*Aim of the exercise*. Could you copy the data below word for word, from the line containing "Task: Remove the Low level measurement" through the end of the data, leaving out the pictures?
──────── Input
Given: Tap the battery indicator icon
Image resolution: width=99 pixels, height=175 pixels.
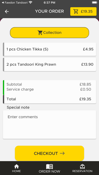Looking at the screenshot, I should pyautogui.click(x=94, y=3).
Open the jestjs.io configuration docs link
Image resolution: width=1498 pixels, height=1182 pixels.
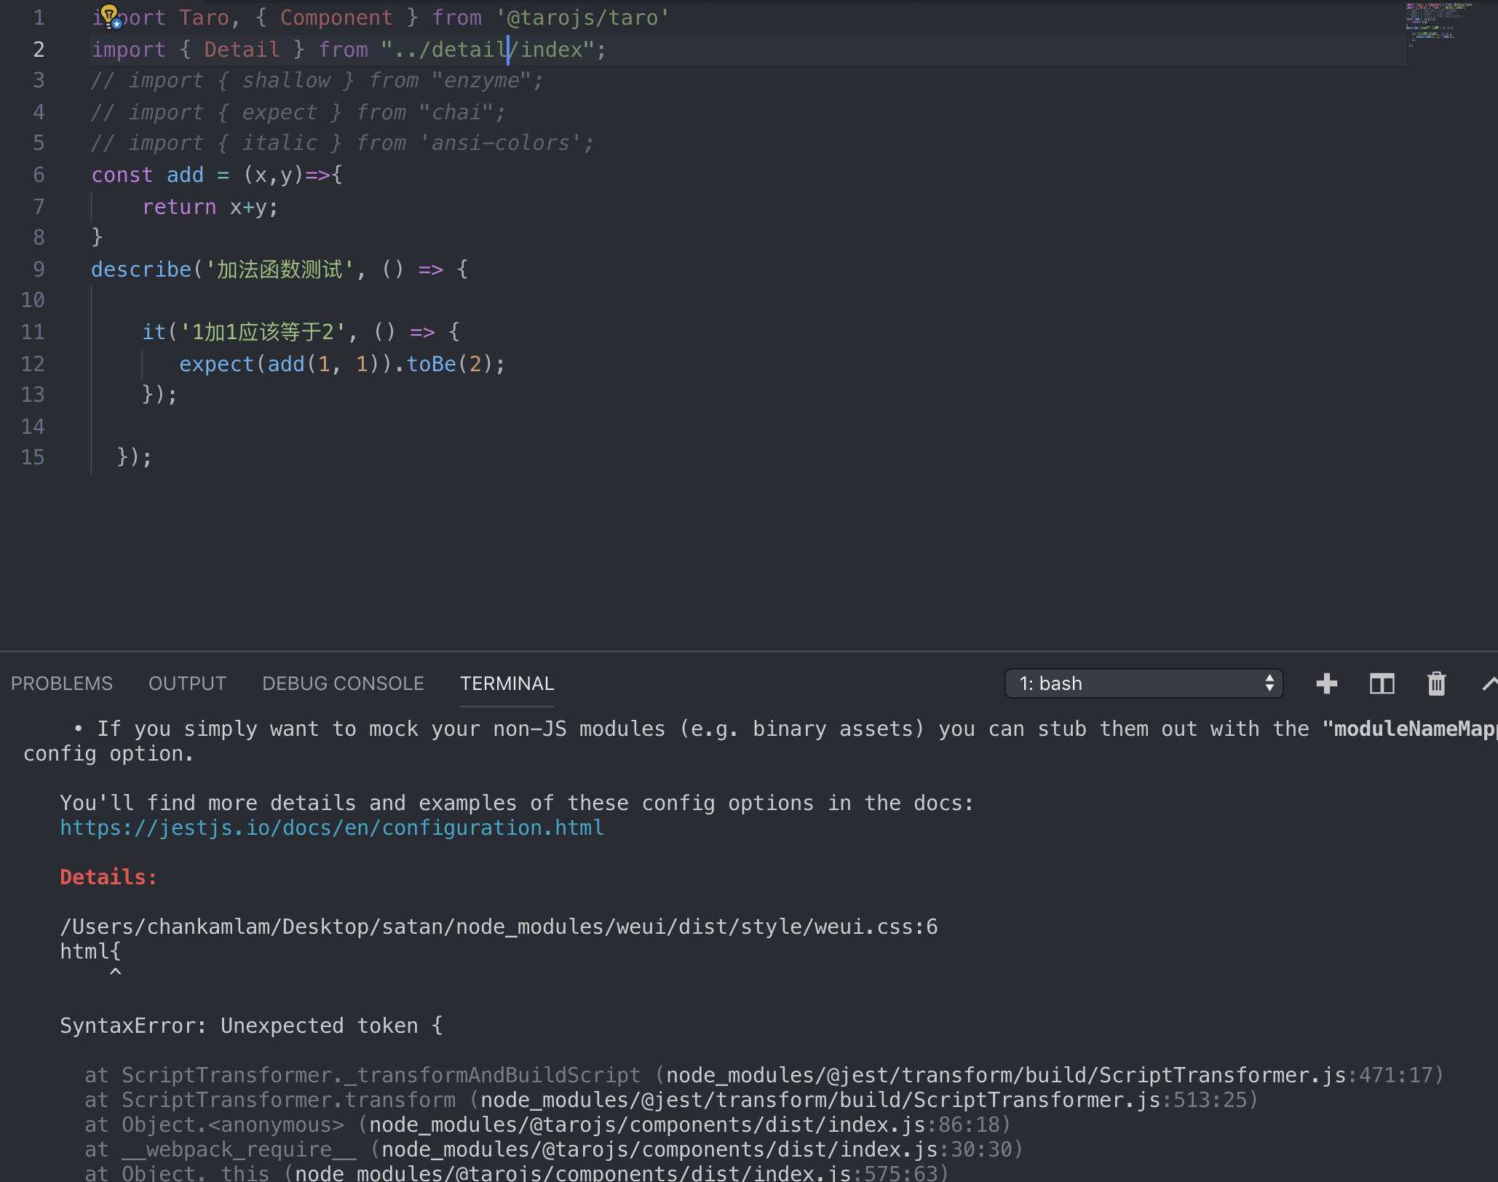pos(332,828)
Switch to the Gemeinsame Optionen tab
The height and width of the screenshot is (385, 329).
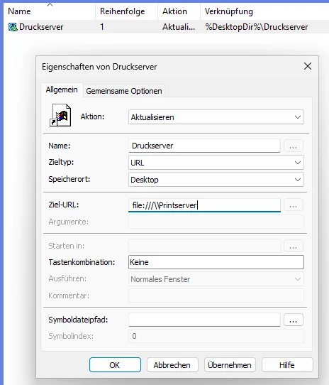124,91

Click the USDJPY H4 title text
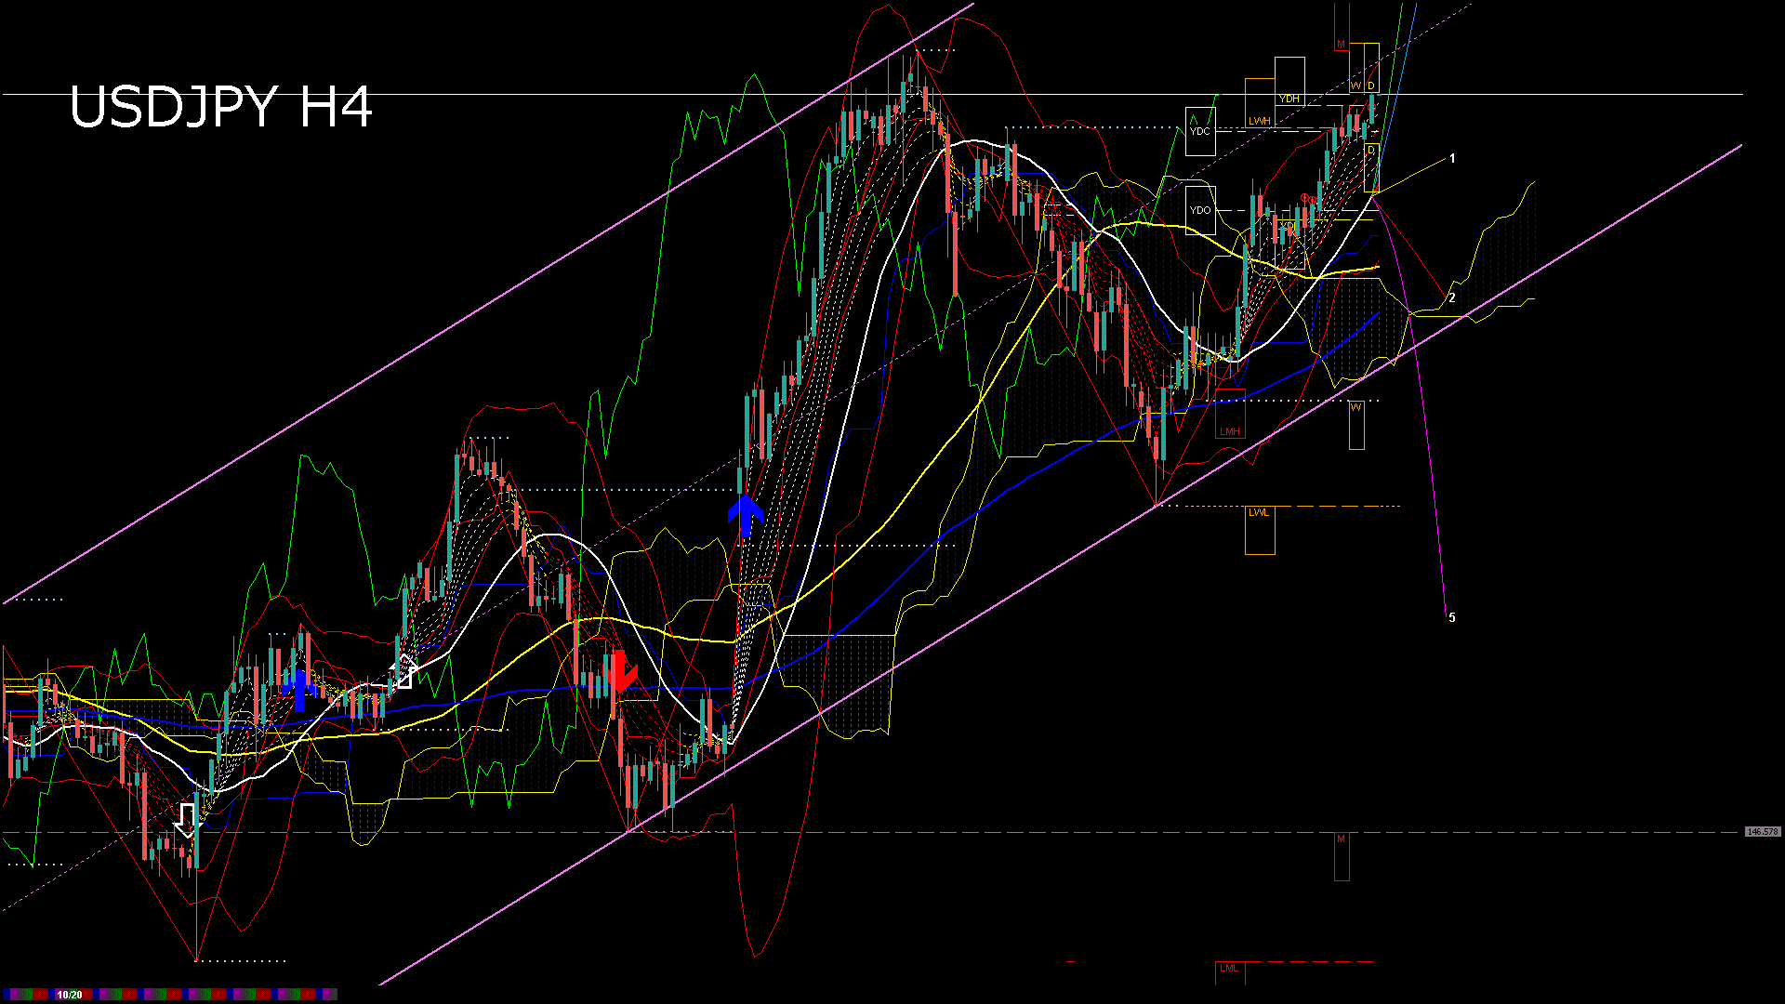point(221,106)
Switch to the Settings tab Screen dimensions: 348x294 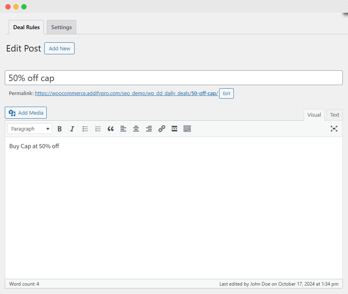[61, 27]

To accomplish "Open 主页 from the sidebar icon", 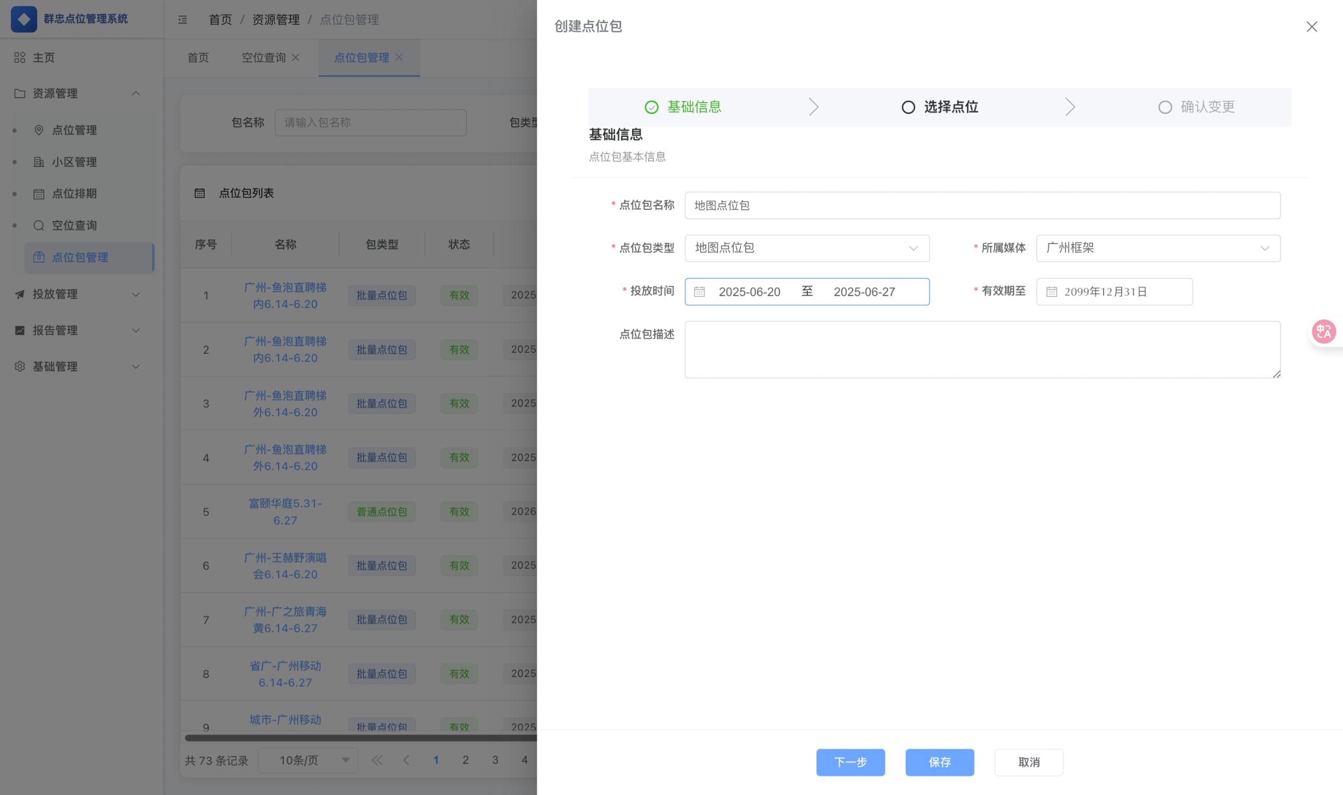I will 20,57.
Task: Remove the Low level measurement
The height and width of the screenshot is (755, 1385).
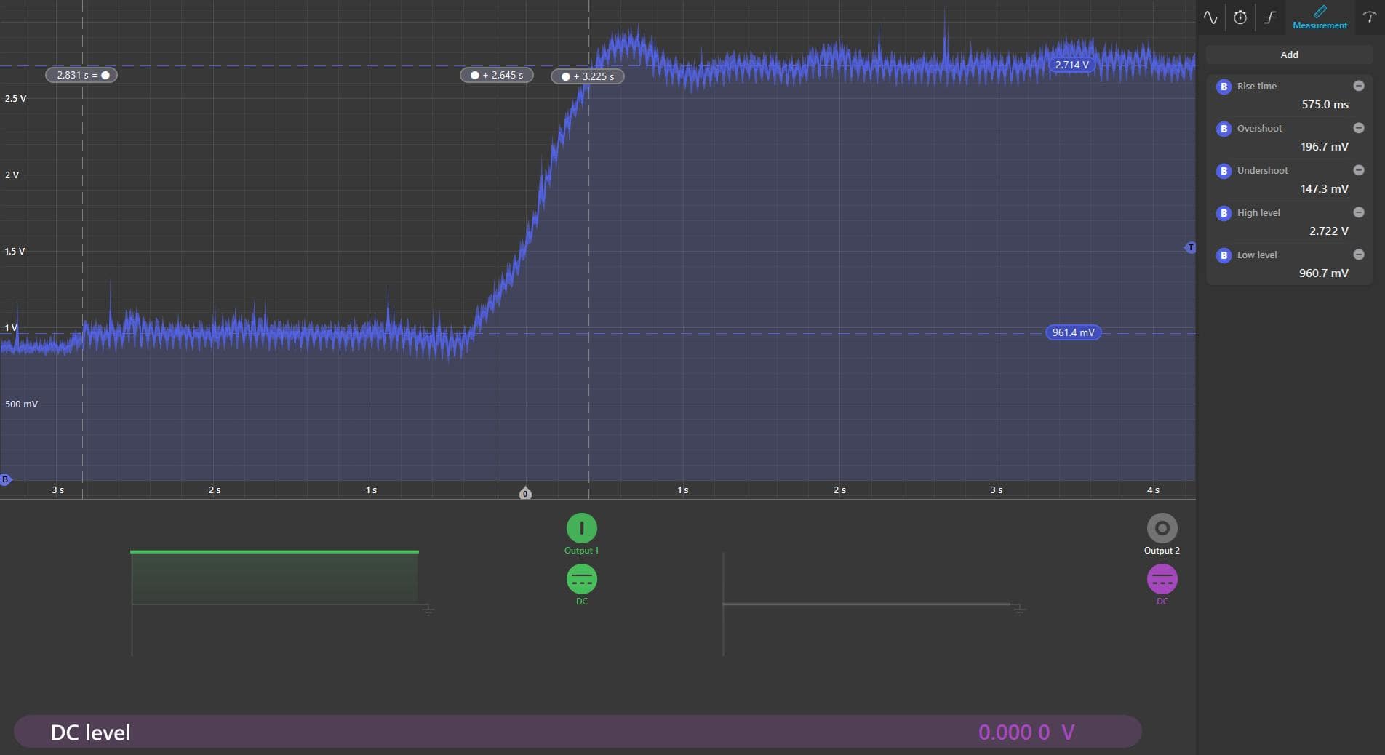Action: point(1358,255)
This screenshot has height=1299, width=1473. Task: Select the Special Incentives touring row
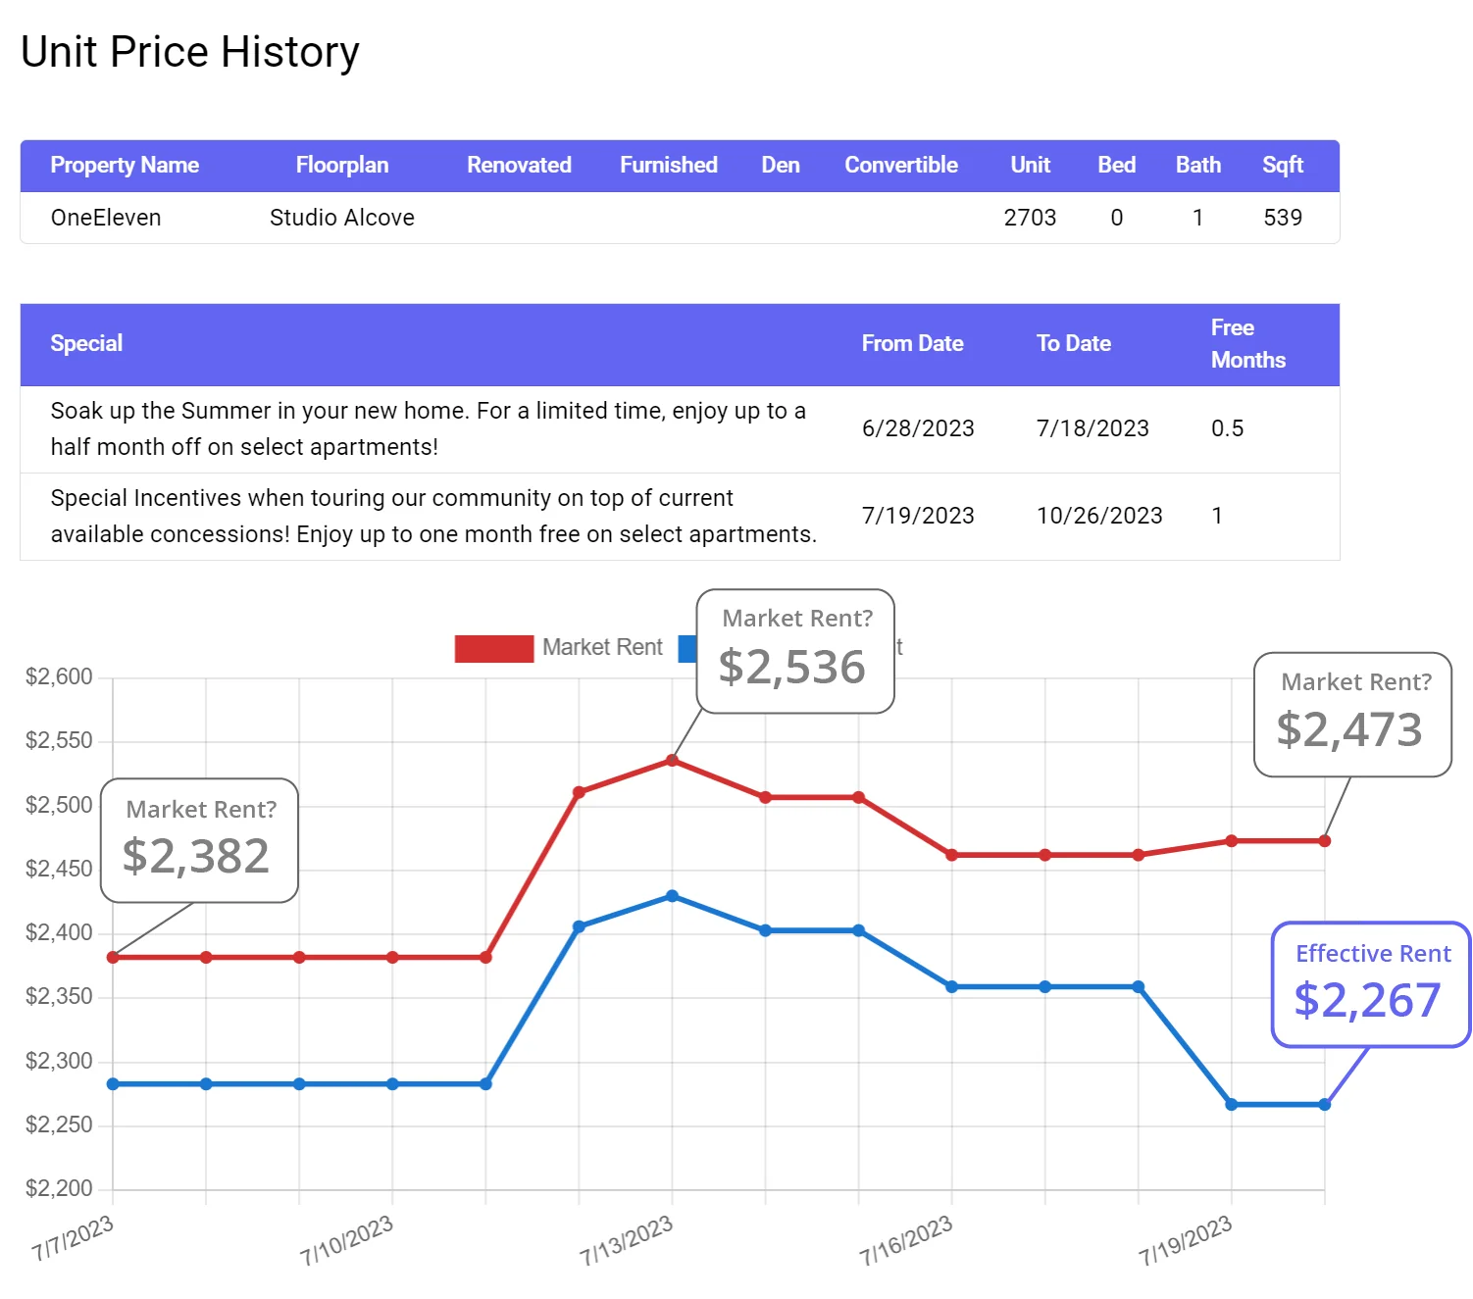(x=680, y=517)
────────────────
*Response to the task*.
Task: Remove the Low level measurement
The height and width of the screenshot is (755, 1385).
Action: point(1358,255)
This screenshot has height=1299, width=1473. Task: Select the Special Incentives touring row
(x=680, y=517)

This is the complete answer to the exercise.